What followed was a meticulous five-year refinement process that mirrored Jobs’ famous attention to detail. “We spent just one day every six weeks, for 5 years, on refinements. Millimetre by millimetre. Detail by detail,” Starck recounted.
The guiding principle throughout was radical simplicity. “The key word between the owner and me was honesty,” said Starck. “There was no room for lies, or for fakes.” The result was a yacht that defied industry conventions. While other vessels competed to showcase opulence, Venus pursued what Starck called “the elegance of minimum.”
This philosophy extended to every aspect of the design. “There is not a single useless item inside…. Not a single useless pillow, or a useless object,” Starck noted. “In that sense, it is the opposite of other boats. Other boats try to show off more and more. Venus is revolutionary. It is the extreme opposite.”
Jobs’ response to seeing the finished design spoke volumes: according to Starck, he told the designer it was “better than in all my dreams… Which for him was a lot!”
A legacy afloat
Though Jobs never experienced life aboard his meticulously designed vessel, Venus continues to sail today under the stewardship of his widow, Laurene Powell Jobs. According to publicly available tracking data by Marine Traffic, the stunning vessel is currently close to the shore of West Palm Beach in Florida.
The distinctive aluminum-hulled yacht, with its clean lines and expansive glass surfaces, occasionally makes headlines when spotted in various ports around the world.

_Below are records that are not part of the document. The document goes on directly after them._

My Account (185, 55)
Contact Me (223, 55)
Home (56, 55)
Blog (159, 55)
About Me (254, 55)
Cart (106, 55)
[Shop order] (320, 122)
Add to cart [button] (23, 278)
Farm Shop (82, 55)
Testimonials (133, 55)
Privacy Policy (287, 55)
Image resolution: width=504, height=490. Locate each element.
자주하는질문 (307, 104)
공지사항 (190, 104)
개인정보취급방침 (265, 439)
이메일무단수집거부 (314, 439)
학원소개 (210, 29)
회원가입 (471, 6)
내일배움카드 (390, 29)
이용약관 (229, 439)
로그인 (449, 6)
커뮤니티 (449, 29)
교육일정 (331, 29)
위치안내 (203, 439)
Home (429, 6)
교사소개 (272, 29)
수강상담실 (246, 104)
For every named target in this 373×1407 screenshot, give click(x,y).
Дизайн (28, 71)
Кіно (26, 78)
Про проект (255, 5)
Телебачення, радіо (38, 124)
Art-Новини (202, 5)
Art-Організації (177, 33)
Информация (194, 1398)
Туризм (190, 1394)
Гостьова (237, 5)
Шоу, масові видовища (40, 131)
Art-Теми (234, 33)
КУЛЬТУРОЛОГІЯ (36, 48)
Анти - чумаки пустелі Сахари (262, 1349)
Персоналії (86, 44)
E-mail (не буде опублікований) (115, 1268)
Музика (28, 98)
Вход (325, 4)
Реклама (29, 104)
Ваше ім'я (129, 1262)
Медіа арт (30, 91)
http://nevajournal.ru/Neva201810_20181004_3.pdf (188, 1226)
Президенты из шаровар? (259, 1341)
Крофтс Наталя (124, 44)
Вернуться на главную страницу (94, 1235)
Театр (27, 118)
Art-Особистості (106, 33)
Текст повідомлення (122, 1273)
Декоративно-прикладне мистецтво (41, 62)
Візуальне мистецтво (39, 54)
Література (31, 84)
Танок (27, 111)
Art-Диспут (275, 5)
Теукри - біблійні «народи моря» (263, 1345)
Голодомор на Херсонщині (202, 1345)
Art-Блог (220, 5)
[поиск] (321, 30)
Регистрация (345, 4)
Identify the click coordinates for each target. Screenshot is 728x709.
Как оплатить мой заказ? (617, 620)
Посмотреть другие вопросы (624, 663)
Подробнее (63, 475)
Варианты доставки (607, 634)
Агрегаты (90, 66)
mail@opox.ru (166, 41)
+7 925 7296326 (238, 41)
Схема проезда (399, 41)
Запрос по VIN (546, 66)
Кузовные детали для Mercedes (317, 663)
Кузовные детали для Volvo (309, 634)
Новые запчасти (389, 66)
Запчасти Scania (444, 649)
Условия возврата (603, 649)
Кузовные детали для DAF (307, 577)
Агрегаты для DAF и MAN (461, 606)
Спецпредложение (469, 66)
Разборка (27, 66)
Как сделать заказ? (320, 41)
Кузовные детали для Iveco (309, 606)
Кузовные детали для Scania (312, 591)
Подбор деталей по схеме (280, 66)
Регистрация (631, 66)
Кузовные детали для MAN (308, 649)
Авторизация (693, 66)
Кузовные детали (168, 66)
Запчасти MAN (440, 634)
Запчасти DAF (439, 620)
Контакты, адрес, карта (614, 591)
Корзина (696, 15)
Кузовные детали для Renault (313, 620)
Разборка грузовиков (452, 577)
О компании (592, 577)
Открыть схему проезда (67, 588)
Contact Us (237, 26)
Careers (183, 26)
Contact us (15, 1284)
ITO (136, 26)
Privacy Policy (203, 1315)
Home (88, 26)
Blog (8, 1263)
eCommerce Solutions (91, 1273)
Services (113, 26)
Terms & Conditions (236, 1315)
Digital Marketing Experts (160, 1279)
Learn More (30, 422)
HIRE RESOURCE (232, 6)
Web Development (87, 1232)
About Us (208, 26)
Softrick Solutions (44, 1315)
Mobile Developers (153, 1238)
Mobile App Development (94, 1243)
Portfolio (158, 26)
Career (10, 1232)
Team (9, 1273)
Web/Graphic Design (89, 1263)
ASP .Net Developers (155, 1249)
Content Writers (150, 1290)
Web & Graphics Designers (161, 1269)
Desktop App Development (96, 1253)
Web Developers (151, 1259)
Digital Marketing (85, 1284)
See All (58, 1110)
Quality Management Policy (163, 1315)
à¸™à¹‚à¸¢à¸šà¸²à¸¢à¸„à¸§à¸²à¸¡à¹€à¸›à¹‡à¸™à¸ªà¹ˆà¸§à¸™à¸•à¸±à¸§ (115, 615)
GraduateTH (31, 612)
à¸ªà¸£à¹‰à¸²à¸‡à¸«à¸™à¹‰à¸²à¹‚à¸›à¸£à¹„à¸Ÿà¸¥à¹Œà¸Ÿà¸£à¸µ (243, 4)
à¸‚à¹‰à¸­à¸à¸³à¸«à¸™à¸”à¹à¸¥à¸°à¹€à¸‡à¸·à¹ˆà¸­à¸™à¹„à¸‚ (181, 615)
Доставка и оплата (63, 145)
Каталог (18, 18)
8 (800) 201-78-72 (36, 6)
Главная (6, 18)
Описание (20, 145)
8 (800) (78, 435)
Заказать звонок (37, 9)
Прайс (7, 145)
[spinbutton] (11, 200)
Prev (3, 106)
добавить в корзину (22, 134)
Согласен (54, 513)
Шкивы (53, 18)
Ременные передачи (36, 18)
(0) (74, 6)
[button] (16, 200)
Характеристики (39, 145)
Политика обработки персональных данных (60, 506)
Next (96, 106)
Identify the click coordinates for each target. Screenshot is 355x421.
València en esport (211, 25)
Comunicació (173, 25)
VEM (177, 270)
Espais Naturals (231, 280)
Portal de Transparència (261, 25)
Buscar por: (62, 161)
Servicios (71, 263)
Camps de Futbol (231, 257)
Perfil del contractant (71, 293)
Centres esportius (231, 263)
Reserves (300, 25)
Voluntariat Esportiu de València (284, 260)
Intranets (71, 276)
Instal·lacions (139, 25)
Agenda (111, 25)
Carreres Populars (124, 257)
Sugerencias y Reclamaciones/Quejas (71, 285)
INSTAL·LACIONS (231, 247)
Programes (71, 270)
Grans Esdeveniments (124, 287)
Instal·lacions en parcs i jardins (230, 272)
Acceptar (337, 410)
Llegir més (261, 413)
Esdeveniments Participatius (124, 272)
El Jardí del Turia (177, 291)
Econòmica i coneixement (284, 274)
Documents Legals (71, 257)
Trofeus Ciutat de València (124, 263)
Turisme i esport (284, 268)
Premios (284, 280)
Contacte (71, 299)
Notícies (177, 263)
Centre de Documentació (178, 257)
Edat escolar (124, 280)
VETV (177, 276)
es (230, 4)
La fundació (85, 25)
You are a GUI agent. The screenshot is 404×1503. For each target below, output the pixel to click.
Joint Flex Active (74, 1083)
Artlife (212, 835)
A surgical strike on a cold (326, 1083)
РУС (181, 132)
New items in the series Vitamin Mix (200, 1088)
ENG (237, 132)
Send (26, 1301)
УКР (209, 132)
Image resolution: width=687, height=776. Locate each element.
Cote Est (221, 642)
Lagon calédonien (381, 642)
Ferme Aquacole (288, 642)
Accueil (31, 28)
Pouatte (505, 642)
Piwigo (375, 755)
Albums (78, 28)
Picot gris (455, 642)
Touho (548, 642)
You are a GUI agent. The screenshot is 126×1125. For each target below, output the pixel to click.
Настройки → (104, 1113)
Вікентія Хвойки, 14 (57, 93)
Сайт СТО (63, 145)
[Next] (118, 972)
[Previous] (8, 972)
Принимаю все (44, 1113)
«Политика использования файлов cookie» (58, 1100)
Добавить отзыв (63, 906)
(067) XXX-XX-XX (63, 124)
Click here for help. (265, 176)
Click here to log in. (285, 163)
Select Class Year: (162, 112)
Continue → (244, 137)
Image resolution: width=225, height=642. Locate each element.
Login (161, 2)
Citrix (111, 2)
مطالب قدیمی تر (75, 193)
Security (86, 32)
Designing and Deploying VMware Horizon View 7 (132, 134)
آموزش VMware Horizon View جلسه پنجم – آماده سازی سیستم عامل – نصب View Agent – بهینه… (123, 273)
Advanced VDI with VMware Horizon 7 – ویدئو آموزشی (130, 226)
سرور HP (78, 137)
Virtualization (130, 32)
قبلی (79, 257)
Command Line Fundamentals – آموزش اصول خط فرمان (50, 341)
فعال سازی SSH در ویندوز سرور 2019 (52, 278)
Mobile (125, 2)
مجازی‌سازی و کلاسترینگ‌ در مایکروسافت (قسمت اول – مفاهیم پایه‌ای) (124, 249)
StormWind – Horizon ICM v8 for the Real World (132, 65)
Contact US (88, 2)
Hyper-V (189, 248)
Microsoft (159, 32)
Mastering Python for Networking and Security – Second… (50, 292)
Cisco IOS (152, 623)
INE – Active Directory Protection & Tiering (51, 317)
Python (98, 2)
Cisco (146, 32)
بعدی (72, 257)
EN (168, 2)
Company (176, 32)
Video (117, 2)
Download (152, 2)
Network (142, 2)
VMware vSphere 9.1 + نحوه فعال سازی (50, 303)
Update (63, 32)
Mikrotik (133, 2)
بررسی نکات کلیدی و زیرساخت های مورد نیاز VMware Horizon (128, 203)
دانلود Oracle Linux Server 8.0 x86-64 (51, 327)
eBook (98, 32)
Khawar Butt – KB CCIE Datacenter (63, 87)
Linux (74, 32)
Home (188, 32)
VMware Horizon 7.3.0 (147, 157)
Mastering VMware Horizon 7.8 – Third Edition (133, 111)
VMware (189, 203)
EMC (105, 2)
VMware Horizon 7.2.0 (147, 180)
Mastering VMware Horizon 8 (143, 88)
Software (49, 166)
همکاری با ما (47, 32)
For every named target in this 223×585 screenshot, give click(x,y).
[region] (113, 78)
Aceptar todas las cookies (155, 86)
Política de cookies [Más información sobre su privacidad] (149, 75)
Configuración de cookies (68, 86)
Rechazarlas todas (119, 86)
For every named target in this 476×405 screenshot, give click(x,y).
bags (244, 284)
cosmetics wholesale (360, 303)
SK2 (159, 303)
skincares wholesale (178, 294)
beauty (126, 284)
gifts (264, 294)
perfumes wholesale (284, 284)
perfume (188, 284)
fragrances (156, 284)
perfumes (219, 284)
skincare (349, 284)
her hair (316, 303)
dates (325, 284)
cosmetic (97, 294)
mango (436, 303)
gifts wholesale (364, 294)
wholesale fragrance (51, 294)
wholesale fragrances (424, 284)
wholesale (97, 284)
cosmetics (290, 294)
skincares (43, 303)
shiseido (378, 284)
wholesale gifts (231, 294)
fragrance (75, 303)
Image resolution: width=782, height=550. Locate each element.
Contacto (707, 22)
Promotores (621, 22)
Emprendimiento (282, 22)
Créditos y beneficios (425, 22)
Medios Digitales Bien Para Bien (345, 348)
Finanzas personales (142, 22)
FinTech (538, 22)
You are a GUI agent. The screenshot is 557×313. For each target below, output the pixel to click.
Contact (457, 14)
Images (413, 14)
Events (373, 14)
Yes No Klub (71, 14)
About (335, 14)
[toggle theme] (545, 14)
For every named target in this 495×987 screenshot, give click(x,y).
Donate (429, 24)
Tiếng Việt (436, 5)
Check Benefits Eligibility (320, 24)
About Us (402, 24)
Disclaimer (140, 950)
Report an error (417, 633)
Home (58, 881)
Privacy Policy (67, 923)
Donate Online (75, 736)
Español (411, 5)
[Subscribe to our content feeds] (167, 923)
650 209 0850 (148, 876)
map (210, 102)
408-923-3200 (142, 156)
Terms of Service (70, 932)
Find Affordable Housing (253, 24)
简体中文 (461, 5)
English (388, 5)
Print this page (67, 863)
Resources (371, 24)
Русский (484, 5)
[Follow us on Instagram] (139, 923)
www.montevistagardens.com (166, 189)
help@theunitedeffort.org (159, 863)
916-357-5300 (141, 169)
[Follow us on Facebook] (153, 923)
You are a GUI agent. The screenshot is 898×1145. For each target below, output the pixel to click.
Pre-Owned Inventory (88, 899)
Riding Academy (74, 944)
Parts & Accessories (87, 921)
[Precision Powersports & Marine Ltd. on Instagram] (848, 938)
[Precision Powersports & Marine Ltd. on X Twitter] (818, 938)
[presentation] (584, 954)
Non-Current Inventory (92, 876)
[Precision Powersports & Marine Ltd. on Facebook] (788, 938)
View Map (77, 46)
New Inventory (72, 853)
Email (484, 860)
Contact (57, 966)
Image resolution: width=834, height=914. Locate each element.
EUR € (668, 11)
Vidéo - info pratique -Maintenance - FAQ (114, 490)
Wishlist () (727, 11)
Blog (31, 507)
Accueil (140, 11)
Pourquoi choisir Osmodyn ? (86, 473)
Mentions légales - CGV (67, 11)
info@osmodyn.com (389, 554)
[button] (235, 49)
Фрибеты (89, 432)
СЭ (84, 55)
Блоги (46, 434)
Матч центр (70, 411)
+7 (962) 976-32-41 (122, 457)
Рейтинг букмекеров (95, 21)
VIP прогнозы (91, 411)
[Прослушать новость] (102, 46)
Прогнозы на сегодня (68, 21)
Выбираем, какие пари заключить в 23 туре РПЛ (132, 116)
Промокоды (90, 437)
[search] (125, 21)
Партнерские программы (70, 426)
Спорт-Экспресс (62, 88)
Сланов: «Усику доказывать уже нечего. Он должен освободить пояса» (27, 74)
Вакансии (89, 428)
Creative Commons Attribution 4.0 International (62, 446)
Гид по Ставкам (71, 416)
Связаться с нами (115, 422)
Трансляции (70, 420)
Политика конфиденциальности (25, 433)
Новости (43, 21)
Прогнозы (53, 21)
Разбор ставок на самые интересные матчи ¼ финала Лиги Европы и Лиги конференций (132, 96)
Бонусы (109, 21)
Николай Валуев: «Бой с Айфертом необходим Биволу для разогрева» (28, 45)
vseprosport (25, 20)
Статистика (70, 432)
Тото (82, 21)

For Gates, who built his own fortune as Jobs’ most formidable competitor, the memory of their final conversation clearly remains deeply moving. The image of Jobs, facing the end of his life yet still enthusiastically sharing plans for voyages he would never take, seems to have crystallized something essential about the Apple founder’s character—a relentless drive to create and imagine, even in the face of life’s ultimate limitation.
In this way, Venus represents not just Jobs’ passion for design, but his defining refusal to accept constraints—even those imposed by mortality itself.